Mononuclear copper(II) complexes with an unsymmetrical tridentate Schiff's base involving two imidazole moieties, [Cu(HL)(H2O)](ClO4)2 (1) and [Cu(L)(hfac)] (3), have been prepared and characterized, where HL stands for the 1:1 condensation product of 2-imidazolecarboxaldehyde and histamine. Under basic conditions, 1 easily undergoes a self-assembly process affording an insoluble imidazolate-bridged polymeric species {[Cu(L)(H2O)](ClO4)}n (2). By using 1 and 3 as “ligand complexes” toward M(hfac)2 (hfac = hexafluoroacetylacetonate) a series of imidazolate-bridged heterometal trinuclear complexes with the formula [Cu(L)(hfac)M(hfac)2Cu(hfac)(L)] (M = ZnII, CuII, NiII, MnII) (4−7) can be prepared. The structures of these complexes have been solved by X-ray crystallographic methods. All the trinuclear complexes are isostructural and consist of trinuclear molecules with a V-shaped conformation, which are formed by two CuL(hfac) “ligands” bonded through imidazolate bridges to the central metal in cis-position.
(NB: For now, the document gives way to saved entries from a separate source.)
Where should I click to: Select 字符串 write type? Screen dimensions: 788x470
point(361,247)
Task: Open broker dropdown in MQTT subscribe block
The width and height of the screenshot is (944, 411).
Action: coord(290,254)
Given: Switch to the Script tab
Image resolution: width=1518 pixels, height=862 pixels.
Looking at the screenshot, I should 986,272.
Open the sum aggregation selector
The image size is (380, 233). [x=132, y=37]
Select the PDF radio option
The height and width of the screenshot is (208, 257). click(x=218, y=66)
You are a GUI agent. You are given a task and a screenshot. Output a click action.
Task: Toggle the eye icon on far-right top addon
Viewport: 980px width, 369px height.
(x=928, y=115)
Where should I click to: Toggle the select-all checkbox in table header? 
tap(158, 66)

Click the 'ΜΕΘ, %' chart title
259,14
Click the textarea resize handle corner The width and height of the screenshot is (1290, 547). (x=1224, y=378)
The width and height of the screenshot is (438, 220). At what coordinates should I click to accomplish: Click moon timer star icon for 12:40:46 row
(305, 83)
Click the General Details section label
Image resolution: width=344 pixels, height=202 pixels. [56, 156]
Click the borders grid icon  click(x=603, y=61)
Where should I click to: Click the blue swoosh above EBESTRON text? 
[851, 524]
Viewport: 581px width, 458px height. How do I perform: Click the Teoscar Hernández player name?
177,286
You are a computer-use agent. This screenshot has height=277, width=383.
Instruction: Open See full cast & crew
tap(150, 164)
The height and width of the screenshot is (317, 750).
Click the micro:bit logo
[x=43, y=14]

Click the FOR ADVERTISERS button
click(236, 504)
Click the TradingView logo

The ligand environment about the central metal atom can be described as a distorted octahedron, with the nitrogen atoms from the imidazolate groups and two oxygen atoms of the hfac ligands in the equatorial plane and the remaining two oxygen atoms from the hfac ligands filling the axial positions at longer distances. The coordination geometry of the copper(II) ion is very close to a square pyramid with one oxygen atom from the hfac in a more distant axial position. The magnetic susceptibility data (2−300 K) revealed antiferromagnetic interactions between copper(II) ions and the central metal. The magnetic susceptibility data were quantitatively analyzed using the theoretical expressions deduced from the spin Hamiltonian for a symmetrical three-spin system H = −JCuM(SCu1·SM + SM·SCu2) to give the coupling parameters JCuCu = −60.6 cm-1, JCuNi = −21.6 cm-1, and JCuMn = −3.2 cm-1. These magnetic behaviors are discussed on the basis of the localized-orbital model of exchange interactions.